I did have a couple of issues along the way. At first the centering of the map wasn’t working at all. I clicked a run that was in Sunnyvale,CA and it centered the map over Los Banos, CA. As it turns out, I hadn’t accounted for drop outs of the GPS signal during my run. The export file still contains Trackpoints for those times (because it’s logging the time and heart rate), but my script was interpreting them as zero degrees latitude and zero degrees longitude, completely throwing off the averages and breaking the map centering.

I also have an issue with the “Start” and “End” pushpin labels on the map. First, the little conversation bubbles that are supposed to draw around the labels don’t resize with the content. I’m not sure if I should be doing something or if the maps JavaScript should be handling that for me. Second, many of my runs start and end at the same place. That makes it difficult to see one or the other label in some of the route plots.

I’m also using the Connection Manager library from the recently released Yahoo! UI Library. I have to say, I really didn’t enjoy it. It’s not terribly verbose when things are wrong. I somehow managed to have it call my callback function over and over. It seems to have come from a bug in my JavaScript, but why that should trigger the UI library to call my callback over and over is beyond me.

I also didn’t like installing the library. You download a ZIP file and then you have to put some of the JavaScript files in your web directory and link to them using script tags in your HTML page. It tells you to include the YAHOO.js file along with the connection manager specific JavaScript file. Problem is, the main ZIP file comes with 14 copies of YAHOO.js! They’re not even all identical, but they are very close. I did a check between two of them and the only differences were in the code comments. Seems silly that there’s 14 copies of the file included. If that’s really supposed to be a generally reusable bit of code, there should probably only be a single copy.

The Final Product

I’ve put up the finished product if you’re interested in looking at it. You can see it at http://beta.unclehulka.com/map/. I checked to see that it will run in my available browsers. That includes IE 6 and Firefox 1.5 on Windows XP.

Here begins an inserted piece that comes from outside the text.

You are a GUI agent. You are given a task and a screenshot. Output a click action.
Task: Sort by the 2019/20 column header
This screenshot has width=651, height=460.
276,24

When the page initially comes up, you should see a list of my runs on the left (shows the date and the distance) and a Yahoo! Map on the right. Clicking on one of the runs should cause the map to plot the points of the run and then center the map over the route. Subsequent clicking on runs will cause the map to clear the points of the current run, draw the points for the new run and recenter the map once again.

What’s Next?

Who knows. Maybe this is all I’ll do with it. I’ve been thinking about moving it over to the Google Maps API. I prefer Yahoo! Maps more, but Google’s API would make drawing the route a lot easier since they actually have functions to draw lines instead of just dropping a ton of points on the page to create the semblance of a line. Additionally, their satellite imagery would allow me to see where my offroad routes go. If you look at some of the runs in Sunnyvale, you’ll see I’m way off the beaten path in the marsh (click on the 8-17-2005 run). With Yahoo! Maps it’s difficult to tell where on earth I was running. But if you look at it on Google Maps, you can clearly see I’m out on some trails in the wildlife preserve.

2 Responses to “Hackathon weekend”

  1. Lars Says:

    Neat. If you had elevation data you could graph elevation over distanace and if you had time data you could compute you mph. Probably less interesting for running data where the variance isn’t very high. Since tackling road biking these things have become pretty interesting to me. If only I could decide on what equipement I should get to measure this stuff.

  2. Ryan Says:

    I actually have both pieces of data. It might be interesting to encode that data using different colors or something.